[WHAT THE TASK REQUIRES] Please work out how many lines include the word "legend" in the entries, and reply with only the count.

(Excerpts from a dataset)
= Beginning of Section =

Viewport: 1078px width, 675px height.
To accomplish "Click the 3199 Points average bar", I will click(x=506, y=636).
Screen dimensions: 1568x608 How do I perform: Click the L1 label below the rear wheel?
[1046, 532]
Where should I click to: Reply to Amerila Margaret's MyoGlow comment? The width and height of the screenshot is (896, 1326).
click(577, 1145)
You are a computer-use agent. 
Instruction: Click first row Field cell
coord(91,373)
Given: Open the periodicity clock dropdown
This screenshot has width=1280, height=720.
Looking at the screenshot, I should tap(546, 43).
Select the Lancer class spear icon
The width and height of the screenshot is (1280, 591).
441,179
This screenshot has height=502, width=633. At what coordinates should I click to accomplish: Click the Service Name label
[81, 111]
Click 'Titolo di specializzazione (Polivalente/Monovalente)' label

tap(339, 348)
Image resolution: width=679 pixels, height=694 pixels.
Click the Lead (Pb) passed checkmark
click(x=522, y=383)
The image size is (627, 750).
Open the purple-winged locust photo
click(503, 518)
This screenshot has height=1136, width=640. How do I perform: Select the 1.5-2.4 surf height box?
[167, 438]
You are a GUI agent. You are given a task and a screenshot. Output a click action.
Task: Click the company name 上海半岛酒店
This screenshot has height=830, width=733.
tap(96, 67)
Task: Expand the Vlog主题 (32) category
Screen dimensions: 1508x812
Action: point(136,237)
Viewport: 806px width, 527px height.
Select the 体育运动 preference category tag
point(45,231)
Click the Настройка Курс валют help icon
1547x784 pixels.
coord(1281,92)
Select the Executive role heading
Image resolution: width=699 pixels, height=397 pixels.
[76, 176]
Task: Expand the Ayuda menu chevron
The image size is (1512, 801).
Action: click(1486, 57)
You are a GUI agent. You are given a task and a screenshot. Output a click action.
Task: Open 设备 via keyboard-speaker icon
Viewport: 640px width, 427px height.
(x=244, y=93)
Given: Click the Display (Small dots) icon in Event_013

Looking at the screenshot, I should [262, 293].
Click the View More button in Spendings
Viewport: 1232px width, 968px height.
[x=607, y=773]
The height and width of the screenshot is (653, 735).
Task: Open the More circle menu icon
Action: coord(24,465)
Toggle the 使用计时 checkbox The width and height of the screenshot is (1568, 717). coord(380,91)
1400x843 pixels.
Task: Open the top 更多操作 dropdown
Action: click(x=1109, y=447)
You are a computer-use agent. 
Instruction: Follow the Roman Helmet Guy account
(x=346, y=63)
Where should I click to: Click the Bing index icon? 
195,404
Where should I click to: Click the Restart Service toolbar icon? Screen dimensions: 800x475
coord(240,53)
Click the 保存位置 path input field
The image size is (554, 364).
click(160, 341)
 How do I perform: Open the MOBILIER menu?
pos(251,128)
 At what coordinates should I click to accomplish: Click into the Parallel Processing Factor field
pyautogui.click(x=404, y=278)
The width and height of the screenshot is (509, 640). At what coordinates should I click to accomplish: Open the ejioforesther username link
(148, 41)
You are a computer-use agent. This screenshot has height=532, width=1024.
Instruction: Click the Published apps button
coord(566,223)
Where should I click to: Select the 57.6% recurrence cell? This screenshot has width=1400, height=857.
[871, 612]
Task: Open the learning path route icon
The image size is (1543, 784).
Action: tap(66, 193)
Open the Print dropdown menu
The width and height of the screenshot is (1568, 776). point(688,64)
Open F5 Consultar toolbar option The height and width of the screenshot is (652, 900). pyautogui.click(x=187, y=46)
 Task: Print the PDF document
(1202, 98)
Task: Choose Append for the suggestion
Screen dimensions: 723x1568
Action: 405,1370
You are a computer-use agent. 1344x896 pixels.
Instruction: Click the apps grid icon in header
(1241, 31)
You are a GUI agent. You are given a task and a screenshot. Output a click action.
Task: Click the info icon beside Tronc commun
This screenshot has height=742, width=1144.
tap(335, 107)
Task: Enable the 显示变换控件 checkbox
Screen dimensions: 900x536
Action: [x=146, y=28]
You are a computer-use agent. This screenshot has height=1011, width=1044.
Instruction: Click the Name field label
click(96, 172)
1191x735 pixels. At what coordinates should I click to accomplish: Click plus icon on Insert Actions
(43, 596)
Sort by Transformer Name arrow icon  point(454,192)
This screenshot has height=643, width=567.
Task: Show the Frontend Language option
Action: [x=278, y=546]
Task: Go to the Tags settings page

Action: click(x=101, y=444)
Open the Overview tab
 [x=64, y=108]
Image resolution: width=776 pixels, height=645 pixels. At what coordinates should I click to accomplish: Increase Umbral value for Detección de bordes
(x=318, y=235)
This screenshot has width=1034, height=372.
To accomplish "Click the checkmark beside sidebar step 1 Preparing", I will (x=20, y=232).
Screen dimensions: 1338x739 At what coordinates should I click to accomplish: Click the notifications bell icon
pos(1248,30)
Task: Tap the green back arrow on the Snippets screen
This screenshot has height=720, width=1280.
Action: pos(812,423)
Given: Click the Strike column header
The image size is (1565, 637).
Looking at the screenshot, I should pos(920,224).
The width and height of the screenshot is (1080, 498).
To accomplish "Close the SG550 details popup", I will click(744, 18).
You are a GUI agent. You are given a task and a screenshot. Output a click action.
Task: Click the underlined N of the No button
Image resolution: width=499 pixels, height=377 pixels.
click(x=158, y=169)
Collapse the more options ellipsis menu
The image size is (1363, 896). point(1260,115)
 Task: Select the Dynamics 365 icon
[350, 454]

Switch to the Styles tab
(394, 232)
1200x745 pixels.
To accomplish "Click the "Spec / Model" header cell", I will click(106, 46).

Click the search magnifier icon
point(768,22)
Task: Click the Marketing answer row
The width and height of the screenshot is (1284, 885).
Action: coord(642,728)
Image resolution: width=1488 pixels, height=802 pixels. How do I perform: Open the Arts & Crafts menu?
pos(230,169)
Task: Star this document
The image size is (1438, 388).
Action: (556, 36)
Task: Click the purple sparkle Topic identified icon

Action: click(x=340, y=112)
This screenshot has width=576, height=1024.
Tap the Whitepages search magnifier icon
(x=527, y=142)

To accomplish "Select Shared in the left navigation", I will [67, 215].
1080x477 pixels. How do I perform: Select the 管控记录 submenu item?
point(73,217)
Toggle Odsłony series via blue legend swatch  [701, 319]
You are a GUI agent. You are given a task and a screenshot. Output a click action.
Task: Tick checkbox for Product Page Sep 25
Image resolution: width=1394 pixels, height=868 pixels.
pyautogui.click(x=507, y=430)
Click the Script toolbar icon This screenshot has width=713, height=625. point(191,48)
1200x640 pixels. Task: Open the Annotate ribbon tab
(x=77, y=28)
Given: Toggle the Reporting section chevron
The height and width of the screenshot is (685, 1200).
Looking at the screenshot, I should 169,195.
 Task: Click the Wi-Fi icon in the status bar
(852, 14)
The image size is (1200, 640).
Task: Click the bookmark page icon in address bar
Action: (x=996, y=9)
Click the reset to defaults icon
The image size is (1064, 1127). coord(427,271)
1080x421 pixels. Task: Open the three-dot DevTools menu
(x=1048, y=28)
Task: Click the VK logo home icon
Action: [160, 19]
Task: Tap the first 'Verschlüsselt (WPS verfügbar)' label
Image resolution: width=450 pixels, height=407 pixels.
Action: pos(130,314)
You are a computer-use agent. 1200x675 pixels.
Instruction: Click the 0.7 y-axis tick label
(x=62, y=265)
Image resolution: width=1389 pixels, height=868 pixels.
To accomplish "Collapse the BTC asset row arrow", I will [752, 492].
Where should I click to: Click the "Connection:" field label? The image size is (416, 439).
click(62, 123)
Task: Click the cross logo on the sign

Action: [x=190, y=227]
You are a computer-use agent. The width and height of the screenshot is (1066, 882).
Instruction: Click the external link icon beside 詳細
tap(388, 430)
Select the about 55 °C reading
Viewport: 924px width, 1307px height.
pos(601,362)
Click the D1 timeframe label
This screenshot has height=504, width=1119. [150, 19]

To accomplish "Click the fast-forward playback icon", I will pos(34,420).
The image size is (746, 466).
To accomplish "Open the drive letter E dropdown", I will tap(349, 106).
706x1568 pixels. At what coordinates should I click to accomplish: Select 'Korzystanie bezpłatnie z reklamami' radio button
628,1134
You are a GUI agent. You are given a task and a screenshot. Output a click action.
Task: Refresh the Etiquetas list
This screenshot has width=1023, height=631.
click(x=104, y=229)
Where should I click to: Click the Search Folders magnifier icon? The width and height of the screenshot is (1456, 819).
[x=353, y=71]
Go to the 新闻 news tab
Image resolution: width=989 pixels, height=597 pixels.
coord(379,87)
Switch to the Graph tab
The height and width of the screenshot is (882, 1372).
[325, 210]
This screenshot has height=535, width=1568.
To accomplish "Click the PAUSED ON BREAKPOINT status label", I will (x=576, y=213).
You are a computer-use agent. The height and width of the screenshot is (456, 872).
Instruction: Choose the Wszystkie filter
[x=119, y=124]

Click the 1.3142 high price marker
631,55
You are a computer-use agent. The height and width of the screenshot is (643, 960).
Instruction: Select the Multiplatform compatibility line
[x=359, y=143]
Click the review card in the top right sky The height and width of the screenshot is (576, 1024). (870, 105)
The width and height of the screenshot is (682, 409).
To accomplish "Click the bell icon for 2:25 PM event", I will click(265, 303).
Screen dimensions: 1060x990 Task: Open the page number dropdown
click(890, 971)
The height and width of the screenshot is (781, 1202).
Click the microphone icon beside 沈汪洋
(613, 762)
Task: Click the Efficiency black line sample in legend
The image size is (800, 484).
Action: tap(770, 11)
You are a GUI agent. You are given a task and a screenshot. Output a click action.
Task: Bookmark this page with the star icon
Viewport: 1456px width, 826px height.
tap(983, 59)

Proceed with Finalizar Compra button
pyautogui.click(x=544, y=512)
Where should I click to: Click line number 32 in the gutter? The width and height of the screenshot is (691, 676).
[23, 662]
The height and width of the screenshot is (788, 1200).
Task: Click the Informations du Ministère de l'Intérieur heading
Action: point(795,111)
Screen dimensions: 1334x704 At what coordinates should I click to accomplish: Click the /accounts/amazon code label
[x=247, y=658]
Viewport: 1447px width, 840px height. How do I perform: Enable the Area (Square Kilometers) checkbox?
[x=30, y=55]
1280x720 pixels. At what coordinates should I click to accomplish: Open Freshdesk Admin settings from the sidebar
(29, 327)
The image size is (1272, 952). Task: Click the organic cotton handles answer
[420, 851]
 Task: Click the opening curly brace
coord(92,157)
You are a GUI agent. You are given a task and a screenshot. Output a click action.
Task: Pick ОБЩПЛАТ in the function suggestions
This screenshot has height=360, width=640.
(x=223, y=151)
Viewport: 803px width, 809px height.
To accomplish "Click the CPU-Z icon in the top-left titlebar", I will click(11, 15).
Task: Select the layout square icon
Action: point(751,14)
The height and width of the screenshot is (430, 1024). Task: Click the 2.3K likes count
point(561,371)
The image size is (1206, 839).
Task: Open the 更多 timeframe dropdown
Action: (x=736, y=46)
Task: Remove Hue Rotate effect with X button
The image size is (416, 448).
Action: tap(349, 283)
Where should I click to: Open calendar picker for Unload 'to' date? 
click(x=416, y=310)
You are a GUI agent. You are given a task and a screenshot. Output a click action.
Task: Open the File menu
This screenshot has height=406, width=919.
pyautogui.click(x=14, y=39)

= End of Section =

[RESULT] 2